QUOTED PASSAGE:

──────────

I'm not going to disagree with you, the whole mortgage industry has done quite a bit of its share to screw up our economy. Reverse mortgages, lending to folks who have questionable credit. Also, credit card companies and automobile salesmen that lend to people with questionable credit... Sure, folks who want stuff they can't afford are a major factor, but I think the folks doing the lending should have known better - it's their business to know better. I guess they're crying, too though, since some of them are going belly up or being bought out, through their financial errors. And that's just making the downward spiral worse...

There are other things too, though, not just greedy bankers and keep-up-with-the-joneses borrowers.

A several trillion dollar debt can't really be good for any economy...

Oil prices topping $115 a barrel and closing in on (or hitting) $4 a gallon don't help either.

Sending huge chunks of our jobs overseas would be another factor. We're getting our steel from Japan, our sweaters from Mexico, wonky kill-you-if-you-take-them pharmaceutical ingredients from China. A global economy is all very well and good, but it doesn't seem to help the folks at home.

And those same corporations are figuring out marvelous loopholes to help them keep from paying their taxes to America, too. And those greedy politicians who "didn't do this to us"? Are helping them keep their loopholes...

We should start seeing our "economic stimulus rebate checks" in the mail next week... (ummm.... where exactly is that money coming from? Oh, yeah, our grand kids) Watcha gonna do with that? I'd love to stick it into savings, but I doubt that's where it'll end up. I think the Saudis will get mine... at the gas pump.

──────────

DATA FOR ANALYSIS:
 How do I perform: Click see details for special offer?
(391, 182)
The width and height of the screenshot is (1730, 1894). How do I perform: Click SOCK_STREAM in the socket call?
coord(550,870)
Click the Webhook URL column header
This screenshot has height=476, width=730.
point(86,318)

──────────

EXERCISES TO COMPLETE:
1) List every country named in the economy post.
2) Swap "automobile salesmen" for "car dealers" in the part of the economy post that begins at the words "I'm not going" and stops after "downward spiral worse...", and give that part.

ANSWERS FOR THE TASKS:
1) Japan, Mexico, China, America

2)
I'm not going to disagree with you, the whole mortgage industry has done quite a bit of its share to screw up our economy. Reverse mortgages, lending to folks who have questionable credit. Also, credit card companies and car dealers that lend to people with questionable credit... Sure, folks who want stuff they can't afford are a major factor, but I think the folks doing the lending should have known better - it's their business to know better. I guess they're crying, too though, since some of them are going belly up or being bought out, through their financial errors. And that's just making the downward spiral worse...